Collected data entries
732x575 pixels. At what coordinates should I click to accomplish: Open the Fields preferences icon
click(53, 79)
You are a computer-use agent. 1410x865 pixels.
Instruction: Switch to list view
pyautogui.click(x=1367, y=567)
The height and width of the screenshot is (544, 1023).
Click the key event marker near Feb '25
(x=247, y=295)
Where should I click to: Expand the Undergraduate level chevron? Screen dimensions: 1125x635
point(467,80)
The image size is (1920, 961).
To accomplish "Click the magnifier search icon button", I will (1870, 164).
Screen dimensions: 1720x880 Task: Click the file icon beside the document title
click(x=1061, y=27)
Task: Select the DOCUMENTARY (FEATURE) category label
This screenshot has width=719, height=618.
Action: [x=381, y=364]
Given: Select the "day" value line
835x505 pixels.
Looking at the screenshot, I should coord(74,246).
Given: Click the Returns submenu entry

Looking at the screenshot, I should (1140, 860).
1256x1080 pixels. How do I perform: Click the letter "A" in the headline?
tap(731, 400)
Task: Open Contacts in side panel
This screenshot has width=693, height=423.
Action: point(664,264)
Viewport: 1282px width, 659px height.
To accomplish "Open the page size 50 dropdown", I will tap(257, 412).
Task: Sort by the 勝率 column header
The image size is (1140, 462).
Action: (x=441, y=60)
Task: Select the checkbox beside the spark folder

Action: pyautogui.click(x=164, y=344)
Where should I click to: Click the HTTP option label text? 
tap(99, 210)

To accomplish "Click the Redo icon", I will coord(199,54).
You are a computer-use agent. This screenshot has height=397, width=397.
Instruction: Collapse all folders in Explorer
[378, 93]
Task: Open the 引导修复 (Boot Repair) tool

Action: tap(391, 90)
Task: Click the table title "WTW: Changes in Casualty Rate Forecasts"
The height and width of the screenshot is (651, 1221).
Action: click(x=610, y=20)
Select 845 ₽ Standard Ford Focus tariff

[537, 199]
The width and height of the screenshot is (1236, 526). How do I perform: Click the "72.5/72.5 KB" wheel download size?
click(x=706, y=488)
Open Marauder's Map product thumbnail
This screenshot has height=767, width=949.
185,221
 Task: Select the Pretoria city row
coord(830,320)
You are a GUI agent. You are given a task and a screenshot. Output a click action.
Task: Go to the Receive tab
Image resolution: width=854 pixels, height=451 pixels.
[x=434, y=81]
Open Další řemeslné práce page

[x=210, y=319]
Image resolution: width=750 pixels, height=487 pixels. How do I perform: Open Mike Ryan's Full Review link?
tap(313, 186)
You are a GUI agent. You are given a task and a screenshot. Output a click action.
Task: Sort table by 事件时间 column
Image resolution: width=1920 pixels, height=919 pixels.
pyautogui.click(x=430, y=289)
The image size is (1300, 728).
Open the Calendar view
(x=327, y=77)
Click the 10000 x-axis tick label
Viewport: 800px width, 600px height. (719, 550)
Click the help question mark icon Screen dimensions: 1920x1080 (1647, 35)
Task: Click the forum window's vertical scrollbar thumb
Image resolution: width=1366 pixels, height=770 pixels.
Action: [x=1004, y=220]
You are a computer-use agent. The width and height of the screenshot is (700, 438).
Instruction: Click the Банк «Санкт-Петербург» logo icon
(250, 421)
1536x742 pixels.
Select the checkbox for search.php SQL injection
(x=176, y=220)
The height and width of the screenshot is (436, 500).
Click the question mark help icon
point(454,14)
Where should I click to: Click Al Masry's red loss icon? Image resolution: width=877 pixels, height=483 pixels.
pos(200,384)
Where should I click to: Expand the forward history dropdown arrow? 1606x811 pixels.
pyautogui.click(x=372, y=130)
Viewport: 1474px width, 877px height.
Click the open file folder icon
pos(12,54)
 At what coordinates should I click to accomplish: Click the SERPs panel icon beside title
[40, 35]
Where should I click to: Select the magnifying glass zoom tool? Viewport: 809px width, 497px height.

**Task to carry out**.
The answer must consist of the lines from the one with "Open the Calendar view" through the final line of the entries above, exactly as they are, and nothing else.

**Response box**.
Open the Calendar view
(x=327, y=77)
Click the 10000 x-axis tick label
Viewport: 800px width, 600px height. (719, 550)
Click the help question mark icon Screen dimensions: 1920x1080 (1647, 35)
Task: Click the forum window's vertical scrollbar thumb
Image resolution: width=1366 pixels, height=770 pixels.
Action: [x=1004, y=220]
You are a computer-use agent. The width and height of the screenshot is (700, 438).
Instruction: Click the Банк «Санкт-Петербург» logo icon
(250, 421)
1536x742 pixels.
Select the checkbox for search.php SQL injection
(x=176, y=220)
The height and width of the screenshot is (436, 500).
Click the question mark help icon
point(454,14)
Where should I click to: Click Al Masry's red loss icon? Image resolution: width=877 pixels, height=483 pixels.
pos(200,384)
Where should I click to: Expand the forward history dropdown arrow? 1606x811 pixels.
pyautogui.click(x=372, y=130)
Viewport: 1474px width, 877px height.
Click the open file folder icon
pos(12,54)
 At what coordinates should I click to accomplish: Click the SERPs panel icon beside title
[40, 35]
Where should I click to: Select the magnifying glass zoom tool? Viewport: 809px width, 497px height.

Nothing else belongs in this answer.